Only in recent days, newspapers have covered the cases of a little girl found dead in Nowshera and a little boy killed in Okara. A picture of the boy has been doing the rounds, in the small hope of reigniting a wave of awareness — which, in the case of Zainab, could not save her, but gave society the ‘satisfaction’ of watching her killer being sent to the gallows.

In the most-privileged Lahore again, investigators are awaiting the results of DNA tests to move further with its inquiry into the death and possible rape of a child inside the walled city that once prided itself on its closely-knit and secure community.
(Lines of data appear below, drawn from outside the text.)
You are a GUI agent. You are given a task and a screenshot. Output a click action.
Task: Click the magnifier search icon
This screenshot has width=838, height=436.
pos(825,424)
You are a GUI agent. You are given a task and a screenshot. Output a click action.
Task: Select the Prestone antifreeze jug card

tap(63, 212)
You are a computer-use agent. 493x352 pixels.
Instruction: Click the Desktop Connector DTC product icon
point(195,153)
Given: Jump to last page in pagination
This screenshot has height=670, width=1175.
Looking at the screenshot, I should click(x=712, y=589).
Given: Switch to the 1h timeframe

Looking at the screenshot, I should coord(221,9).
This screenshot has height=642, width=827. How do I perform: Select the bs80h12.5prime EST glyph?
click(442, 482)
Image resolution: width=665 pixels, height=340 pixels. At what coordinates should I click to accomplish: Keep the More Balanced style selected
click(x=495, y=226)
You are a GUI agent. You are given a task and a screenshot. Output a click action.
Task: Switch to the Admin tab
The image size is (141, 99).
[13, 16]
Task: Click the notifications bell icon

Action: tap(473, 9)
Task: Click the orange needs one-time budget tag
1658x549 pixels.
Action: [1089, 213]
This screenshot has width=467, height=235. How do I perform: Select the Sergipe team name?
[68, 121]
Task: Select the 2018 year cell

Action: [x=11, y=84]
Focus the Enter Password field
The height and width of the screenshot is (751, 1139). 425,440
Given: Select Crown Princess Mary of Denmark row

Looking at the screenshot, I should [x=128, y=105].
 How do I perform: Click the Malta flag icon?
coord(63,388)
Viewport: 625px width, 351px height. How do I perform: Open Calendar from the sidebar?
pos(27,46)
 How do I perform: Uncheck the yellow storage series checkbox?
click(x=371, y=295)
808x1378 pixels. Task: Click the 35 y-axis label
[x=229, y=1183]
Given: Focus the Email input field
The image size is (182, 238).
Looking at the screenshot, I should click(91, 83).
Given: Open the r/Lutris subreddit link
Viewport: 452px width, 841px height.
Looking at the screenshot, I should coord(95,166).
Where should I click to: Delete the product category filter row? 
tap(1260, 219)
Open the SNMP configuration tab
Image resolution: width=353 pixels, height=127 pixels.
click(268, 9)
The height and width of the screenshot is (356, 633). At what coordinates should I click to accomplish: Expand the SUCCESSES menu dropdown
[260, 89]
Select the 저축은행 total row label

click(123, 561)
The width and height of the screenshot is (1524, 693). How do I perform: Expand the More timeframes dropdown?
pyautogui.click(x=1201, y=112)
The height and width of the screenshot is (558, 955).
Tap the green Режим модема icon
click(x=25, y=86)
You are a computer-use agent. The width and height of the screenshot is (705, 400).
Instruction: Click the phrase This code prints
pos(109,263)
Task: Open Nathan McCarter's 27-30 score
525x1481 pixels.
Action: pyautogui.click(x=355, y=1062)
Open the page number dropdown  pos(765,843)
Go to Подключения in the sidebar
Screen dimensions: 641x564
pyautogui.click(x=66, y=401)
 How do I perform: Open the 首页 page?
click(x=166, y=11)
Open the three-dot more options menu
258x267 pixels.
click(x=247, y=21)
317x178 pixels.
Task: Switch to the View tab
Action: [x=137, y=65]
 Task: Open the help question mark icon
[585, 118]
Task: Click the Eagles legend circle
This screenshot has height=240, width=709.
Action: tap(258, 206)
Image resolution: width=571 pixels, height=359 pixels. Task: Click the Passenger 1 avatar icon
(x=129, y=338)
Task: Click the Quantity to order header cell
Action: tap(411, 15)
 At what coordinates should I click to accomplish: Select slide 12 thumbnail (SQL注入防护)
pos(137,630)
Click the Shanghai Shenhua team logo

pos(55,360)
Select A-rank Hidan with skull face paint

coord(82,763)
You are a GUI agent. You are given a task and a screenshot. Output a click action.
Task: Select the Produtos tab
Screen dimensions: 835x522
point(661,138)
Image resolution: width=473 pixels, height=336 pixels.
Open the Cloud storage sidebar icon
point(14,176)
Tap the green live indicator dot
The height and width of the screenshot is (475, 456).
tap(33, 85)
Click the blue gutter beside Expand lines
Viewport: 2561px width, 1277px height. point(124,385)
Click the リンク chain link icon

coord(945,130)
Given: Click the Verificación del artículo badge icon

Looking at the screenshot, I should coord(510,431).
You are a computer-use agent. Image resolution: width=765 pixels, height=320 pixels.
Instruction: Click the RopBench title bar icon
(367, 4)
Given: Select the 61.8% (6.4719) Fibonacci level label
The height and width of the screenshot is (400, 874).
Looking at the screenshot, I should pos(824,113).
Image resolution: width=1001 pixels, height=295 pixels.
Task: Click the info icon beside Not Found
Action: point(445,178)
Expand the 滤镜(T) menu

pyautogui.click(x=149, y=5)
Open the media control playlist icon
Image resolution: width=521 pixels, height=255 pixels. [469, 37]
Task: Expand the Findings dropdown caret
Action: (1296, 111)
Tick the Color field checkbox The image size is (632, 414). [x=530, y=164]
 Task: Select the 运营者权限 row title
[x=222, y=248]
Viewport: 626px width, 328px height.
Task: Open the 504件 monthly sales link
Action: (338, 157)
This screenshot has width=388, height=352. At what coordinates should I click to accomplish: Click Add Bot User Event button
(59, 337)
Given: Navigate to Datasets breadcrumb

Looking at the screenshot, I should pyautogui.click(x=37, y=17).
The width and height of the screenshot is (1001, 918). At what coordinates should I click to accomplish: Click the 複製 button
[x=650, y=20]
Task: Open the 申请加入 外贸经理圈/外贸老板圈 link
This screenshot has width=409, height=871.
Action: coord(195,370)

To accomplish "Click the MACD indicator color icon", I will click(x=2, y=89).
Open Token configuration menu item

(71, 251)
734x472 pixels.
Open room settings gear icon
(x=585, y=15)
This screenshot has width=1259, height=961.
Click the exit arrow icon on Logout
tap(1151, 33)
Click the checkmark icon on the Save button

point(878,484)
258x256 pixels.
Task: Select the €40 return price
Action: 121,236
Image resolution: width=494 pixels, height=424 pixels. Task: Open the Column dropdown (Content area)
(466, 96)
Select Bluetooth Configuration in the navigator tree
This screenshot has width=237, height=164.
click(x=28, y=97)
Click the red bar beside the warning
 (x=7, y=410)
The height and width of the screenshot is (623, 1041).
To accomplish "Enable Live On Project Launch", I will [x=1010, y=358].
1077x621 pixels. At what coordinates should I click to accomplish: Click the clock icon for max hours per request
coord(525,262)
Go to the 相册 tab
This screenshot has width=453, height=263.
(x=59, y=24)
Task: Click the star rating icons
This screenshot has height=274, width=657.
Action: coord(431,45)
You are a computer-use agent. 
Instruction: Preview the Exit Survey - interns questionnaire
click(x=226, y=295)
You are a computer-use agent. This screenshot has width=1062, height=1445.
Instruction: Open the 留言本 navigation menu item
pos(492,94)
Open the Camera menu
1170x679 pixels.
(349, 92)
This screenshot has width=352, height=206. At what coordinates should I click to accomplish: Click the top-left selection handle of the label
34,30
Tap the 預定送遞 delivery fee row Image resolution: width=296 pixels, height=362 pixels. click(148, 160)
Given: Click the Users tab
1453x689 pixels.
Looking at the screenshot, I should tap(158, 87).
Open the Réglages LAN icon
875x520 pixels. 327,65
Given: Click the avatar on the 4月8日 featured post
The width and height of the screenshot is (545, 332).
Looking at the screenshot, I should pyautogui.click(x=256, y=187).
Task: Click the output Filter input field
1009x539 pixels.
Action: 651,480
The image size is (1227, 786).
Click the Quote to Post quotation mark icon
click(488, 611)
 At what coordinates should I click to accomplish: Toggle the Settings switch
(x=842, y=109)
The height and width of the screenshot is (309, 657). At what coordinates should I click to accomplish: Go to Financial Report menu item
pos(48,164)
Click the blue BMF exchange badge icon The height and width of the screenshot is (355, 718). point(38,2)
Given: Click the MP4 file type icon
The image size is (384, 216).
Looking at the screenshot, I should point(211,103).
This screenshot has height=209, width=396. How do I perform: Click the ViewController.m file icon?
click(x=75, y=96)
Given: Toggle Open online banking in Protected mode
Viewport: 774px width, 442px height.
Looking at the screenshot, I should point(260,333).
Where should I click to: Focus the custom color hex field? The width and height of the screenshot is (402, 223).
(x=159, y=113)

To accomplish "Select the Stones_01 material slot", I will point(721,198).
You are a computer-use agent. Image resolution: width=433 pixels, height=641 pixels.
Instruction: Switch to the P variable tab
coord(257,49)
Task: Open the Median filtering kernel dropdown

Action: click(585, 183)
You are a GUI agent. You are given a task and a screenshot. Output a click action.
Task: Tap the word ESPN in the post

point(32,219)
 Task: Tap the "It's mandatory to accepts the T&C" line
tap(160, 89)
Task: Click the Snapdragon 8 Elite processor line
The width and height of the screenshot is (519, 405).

The victim in this case was initially dubbed by some television channels as the ‘new’ Zainab — complete with a picture that was supposed to inspire people to her cause posthumously.

Nothing of the sort happened. There was no frenzy, no mobs and no agitation. Unlike January 2018, there were no demands of change of system. Life goes on. A new big party has replaced an old big party. But the question is where, what new frontiers and conclusions does this new ongoing party lead to? What is on display is a race among the ministers and their would-be pursuers to exploit the camera.

There’s this senior minister of Punjab — a winner, at last — in a Lahore provincial constituency, who threatens officers with another kind of exposé. He tells the officials to behave or see their photographs attached to stories highlighting piles of sewage in the city. There is this other minister, looking after the media, who has been given a committee of 20-odd members — yes more than a score of people, including MPAs, etc — to advise him on affairs related to his brief.

In this changed Pakistan, it is still a mystery why this whole tribe, this crowd of people being placed at the disposal of the minister, cannot be dispersed and asked to work on the pressing issues our neighbourhoods are being held hostage by. Why can’t they, the harbingers of change and systems new, just leave the centralised stage and go and build local networks that are aware of the happenings around them? They cannot, because there is no party closer to home where real people live. The party is where the power is.

The writer is Dawn’s resident editor in Lahore.